Los microplásticos como factor de riesgo emergente en enfermedad de Alzheimer
Alma Atziri Sánchez-Martínez, Daniela Michelle Miranda-Tabares y Diana Patricia Guizar-Sánchez

Resumen: La enfermedad de Alzheimer es un trastorno neurológico que afecta la memoria, el lenguaje, la orientación y la capacidad de tomar decisiones, provocando una pérdida progresiva de autonomía. Además de su impacto en quien la padece, representa un gran reto para las familias que asumen su cuidado.

Aunque las causas exactas aún no se conocen, los estudios han identificado múltiples factores relacionados, como ciertas alteraciones genéticas, el mal funcionamiento de proteínas cerebrales (como la beta-amiloide y la tau), procesos inflamatorios en el cerebro, problemas en la circulación sanguínea del sistema nervioso y cambios en los microorganismos que habitan en nuestro intestino lo que se conoce como microbiota intestinaly que también influyen en la salud cerebral.

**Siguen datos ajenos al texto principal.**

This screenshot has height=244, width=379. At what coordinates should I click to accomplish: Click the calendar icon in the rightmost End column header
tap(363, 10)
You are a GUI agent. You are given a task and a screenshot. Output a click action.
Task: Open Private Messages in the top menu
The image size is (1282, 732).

Recientemente, los científicos han comenzado a investigar el posible papel de los microplásticos pequeñas partículas de plástico presentes en el agua, los alimentos y el aireen el desarrollo de enfermedades neurodegenerativas. Algunos estudios sugieren que, al llegar al cerebro, podrían empeorar la inflamación existente en el Alzheimer.

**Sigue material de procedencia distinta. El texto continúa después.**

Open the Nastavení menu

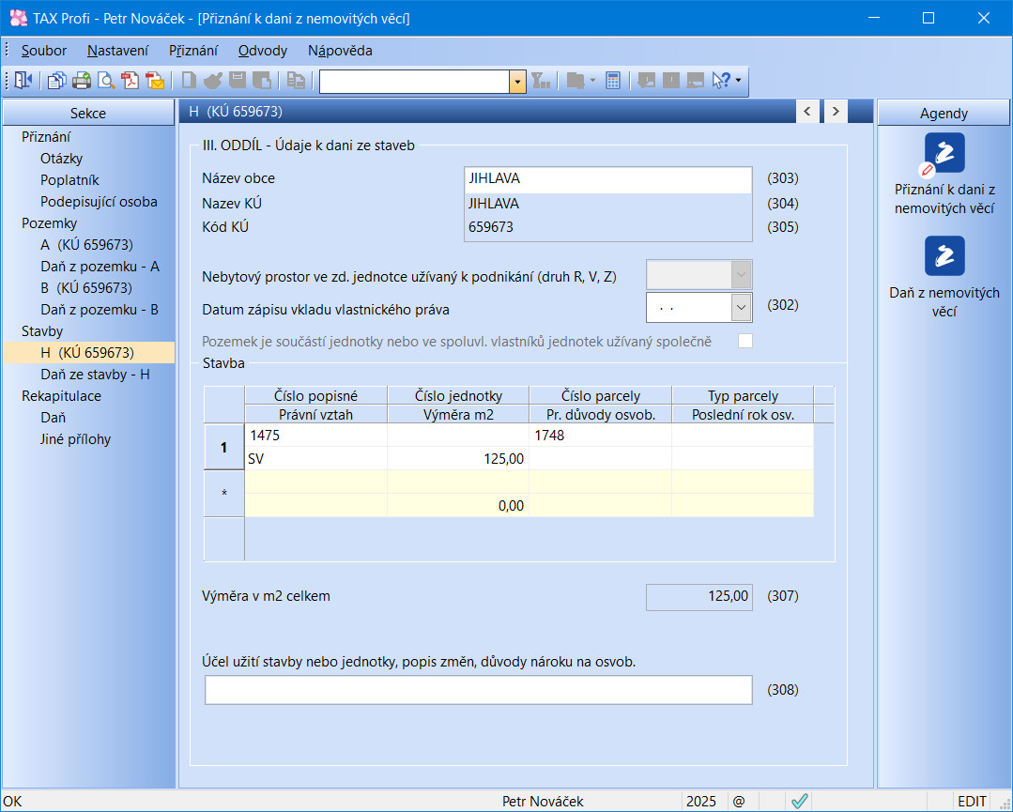click(118, 51)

Aunque esta relación aún está en fase de estudio, los expertos proponen incluir este tipo de contaminantes en los modelos que explican cómo se desarrolla la enfermedad. El trabajo conjunto entre disciplinas que estudian el ambiente y el cerebro podría abrir nuevas vías para prevenir o tratar el Alzheimer.

Palabras clave: microplásticos, poliestireno, demencia, Alzheimer.

“El enfermo de Alzheimer no sabrá quién eres, pero sabrá que le quieres”
— Pilar Jové

Hace unos días, mientras cuidaba a mi abuelita con Alzheimer, me sentí abrumada por su deterioro y reflexioné sobre cómo cada vez más personas que conozco tienen familiares con esta enfermedad. Antes del diagnóstico de mi abuela, no lo había notado. Quizás porque estaba acostumbrada a escuchar sobre enfermedades como la diabetes o la hipertensión, que tienen antecedentes en casi todas las familias. Sin embargo, en México se estima que más de un millón trescientas mil personas padecen esta enfermedad.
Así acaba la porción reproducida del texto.